As I wrote above, I am upgrading from an iPhone X, so there is a lot that will be new to me and I am not a great resource for year-over-year comparisons. But I do know what I like and use on this phone. I prefer a smaller form factor, so the iPhone 12 Mini caught my attention in a big way. But, though I am excited by the prospects of a wide angle lens, I use the telephoto lens on my current iPhone to know that I do not want to be without it. The telephoto is only available on the Pro models, so I will naturally be guided to them.

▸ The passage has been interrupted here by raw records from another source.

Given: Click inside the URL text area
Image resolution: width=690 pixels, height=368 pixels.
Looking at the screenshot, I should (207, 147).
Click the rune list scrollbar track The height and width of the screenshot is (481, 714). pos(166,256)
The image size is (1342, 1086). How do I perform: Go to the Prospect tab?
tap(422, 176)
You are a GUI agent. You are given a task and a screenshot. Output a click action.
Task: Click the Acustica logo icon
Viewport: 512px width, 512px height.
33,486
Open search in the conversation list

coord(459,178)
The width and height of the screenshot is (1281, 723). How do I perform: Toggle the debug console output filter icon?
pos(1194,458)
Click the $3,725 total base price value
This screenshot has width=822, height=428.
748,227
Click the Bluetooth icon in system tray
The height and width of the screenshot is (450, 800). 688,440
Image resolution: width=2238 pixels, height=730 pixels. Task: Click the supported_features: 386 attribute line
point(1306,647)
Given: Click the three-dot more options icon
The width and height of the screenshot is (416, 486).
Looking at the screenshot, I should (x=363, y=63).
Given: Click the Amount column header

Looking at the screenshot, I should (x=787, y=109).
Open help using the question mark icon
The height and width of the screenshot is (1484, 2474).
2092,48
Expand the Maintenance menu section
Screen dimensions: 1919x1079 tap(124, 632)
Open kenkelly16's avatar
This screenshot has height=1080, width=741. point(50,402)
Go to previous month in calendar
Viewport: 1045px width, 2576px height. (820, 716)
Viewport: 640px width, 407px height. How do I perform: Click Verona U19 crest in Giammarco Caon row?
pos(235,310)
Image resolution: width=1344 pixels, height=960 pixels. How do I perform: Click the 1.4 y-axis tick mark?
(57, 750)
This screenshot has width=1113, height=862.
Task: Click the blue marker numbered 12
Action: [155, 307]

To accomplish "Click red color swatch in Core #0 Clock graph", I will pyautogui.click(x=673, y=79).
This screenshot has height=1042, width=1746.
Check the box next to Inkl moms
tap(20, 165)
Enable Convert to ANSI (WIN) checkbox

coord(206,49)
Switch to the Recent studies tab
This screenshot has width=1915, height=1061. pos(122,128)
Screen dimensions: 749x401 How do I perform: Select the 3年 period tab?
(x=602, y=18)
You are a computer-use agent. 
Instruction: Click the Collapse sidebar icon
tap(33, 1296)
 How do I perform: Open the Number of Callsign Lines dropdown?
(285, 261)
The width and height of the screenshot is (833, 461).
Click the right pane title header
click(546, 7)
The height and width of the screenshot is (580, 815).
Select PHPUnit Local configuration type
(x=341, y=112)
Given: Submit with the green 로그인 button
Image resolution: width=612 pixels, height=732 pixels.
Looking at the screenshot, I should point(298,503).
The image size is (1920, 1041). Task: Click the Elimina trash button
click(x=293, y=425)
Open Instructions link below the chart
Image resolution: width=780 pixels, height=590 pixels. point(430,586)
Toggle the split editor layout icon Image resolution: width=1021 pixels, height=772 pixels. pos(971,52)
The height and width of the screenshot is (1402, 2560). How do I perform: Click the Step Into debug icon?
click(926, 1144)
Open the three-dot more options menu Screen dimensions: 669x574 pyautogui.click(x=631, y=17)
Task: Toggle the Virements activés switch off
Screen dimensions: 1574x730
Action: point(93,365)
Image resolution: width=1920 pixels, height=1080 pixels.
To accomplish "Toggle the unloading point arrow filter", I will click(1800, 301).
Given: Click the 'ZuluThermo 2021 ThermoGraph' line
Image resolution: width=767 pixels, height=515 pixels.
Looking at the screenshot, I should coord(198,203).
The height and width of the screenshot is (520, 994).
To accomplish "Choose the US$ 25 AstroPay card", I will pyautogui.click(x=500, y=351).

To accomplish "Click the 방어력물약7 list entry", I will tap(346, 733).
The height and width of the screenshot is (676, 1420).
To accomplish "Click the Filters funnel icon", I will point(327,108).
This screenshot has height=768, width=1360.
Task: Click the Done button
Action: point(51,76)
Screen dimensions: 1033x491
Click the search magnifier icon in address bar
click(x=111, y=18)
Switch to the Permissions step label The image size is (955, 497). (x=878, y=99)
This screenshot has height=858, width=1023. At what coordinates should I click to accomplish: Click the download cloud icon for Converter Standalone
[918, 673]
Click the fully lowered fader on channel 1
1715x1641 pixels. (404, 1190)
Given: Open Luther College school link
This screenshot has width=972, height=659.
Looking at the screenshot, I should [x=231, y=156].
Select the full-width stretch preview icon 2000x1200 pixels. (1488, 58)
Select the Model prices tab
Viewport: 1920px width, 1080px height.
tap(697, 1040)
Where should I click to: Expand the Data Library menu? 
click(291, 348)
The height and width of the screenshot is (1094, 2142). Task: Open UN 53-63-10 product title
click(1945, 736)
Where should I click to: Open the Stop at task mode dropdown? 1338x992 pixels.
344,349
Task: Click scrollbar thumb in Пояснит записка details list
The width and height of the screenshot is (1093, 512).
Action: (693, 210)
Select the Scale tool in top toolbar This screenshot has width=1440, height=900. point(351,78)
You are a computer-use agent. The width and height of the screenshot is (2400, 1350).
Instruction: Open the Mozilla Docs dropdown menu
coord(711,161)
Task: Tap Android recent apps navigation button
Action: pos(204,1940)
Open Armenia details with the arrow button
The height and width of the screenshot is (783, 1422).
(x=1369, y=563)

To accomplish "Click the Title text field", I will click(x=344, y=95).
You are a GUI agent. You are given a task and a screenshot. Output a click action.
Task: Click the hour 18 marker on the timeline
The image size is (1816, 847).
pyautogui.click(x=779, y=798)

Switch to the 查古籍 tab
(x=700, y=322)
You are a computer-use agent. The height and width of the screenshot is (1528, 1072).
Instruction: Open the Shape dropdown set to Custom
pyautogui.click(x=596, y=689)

But there’s a big catch here, which is that the cameras in the iPhone 12 Pro Max are no longer consistent with those in the smaller Pro model. Across the lineup, most of the camera changes this year seem to be in software rather than lenses or sensors. The situation is not so simple with the Pro Max, as Sebastiaan de With explains:
In addition to a better lens, the 12 Pro Max has the room to pack a new, 47% larger sensor. That means bigger pixels, and bigger pixels that capture more light simply means better photos. More detail in the day, more light at night. That combines with the lens to result in almost twice as much light captured: Apple claims an 87% improvement in light capture from the 11 Pro. That’s huge.
But that’s not its only trick: the 12 Pro Max’s Wide system also gets a new sensor-shift OIS system. OIS, or Optical Image Stabilization, lets your iPhone move the camera around a bit to compensate for your decidedly unsteady human trembly hands. That results in smoother video captures and sharp shots at night, when the iPhone has to take in light over a longer amount of time.
These appear to be big improvements to the camera and they are, frustratingly, only on the biggest iPhone model. That makes complete sense from an engineering perspective and I do not think Apple should restrict the camera of the bigger model because it no longer has parity with its smaller sibling.
But, damn, that makes this a pretty difficult choice. If I want the best camera on an iPhone this year, I have to live with a size I find harder to use day-to-day; if I want to get the size that works best for me, I have to sacrifice a camera mode I use most. But, as choices go, I could just stick with the middle-ground option.2 That seems like a sensible compromise all around, but I do hope that sensor-based stabilization system comes to smaller iPhones by the time I am ready to buy another.